The ultrastructure of hepatocytes that treated with ACR showed reduced size mitochondria and vacuoles in rough endoplasmic reticulum in a dose-dependent manner. Moreover, the appearance of severe haemorrhage, which is a real indication of damaging effect induced by ACR. Furthermore, the changes in the mitochondria could be taken as an early sign of apoptosis; this observation could be secondary to the elevation of LPO. The reduction of total protein could be attributed to the damage of the endoplasmic reticulum, which results in P450 cytochrome enzymes loss leading to depletion in protein and aggregation of triglycerides leading to the fatty liver45. The LY and/or RR with ACR reinforced the synthesis of TP which protect the hepatocytes and indicates the hepatoprotective activity of either LY and/or RR.
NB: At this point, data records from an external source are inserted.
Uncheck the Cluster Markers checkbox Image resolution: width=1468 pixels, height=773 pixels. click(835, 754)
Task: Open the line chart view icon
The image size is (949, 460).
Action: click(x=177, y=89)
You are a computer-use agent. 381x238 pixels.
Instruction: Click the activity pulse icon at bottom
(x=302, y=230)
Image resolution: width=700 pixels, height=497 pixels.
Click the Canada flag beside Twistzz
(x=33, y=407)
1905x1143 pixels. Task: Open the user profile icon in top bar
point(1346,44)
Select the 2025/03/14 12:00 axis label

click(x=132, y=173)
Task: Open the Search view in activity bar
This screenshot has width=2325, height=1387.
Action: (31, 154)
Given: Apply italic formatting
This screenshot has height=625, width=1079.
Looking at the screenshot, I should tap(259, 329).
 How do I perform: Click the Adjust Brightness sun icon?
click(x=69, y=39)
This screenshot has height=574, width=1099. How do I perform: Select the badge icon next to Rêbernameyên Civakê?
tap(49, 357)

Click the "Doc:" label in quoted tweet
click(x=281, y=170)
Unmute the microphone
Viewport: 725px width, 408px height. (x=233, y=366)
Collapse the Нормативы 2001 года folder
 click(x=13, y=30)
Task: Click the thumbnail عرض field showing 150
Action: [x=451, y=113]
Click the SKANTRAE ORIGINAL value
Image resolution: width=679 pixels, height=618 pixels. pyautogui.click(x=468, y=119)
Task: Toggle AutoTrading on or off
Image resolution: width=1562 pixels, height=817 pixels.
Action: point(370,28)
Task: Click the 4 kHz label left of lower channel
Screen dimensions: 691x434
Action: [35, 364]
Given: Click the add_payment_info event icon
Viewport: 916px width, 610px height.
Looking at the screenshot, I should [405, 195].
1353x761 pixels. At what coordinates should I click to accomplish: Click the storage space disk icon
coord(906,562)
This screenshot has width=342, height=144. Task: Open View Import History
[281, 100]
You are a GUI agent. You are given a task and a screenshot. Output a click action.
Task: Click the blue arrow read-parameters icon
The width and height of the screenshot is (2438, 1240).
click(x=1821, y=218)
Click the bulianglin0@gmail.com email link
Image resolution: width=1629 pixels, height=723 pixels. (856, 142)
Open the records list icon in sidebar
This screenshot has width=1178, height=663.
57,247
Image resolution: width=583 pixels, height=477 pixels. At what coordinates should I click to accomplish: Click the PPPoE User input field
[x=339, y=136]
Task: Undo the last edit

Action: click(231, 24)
These biochemical changes were supported by the current histological observations that go in line with previous studies on the hepatotoxic effect of ACR 36. The inflammatory response may be due to the increasing the production of ROS in the liver.

Lycopene (LY), a bioactive compound, is a fat soluble naturally carotenoid pigment that is abundant in red foods such as tomato, pink grape fruit and watermelon. The structure of LYC (C40H56) is an acyclic isomer of b-carotene with a 40 carbon polyisoprenoid chain and 13 conjugated double bond structure46.

The LY is one of the most effective antioxidants in the carotenoid family and its activity against biological reactive oxygen species may prevent or ameliorate oxidative damage to cells and tissues both in vivo and in vitro and LY has been shown to have the ability to reduce the risk of cancers, such as breast, prostate and gastric cancer10.

The significant elevations of ALT, AST, LDH and ALP in ACP groups were decreased in treated group with LY and ACR. The reversal of increased serum enzymes in ACR induced liver damage by LY may be due to the obstruction of the infiltration of enzymes by membrane stabilizing34.

Red Raspberries are receiving highly interest as a healthy functional food, because their regular consumption has been reported to decrease the risk of chronic diseases47. The nutritional and health benefits of red raspberries are usually attributed to their chemical composition. Fruits contain a wide range of phytochemicals including anthocyanins and other flavonoids, flavonols, tannins and phenolic acids.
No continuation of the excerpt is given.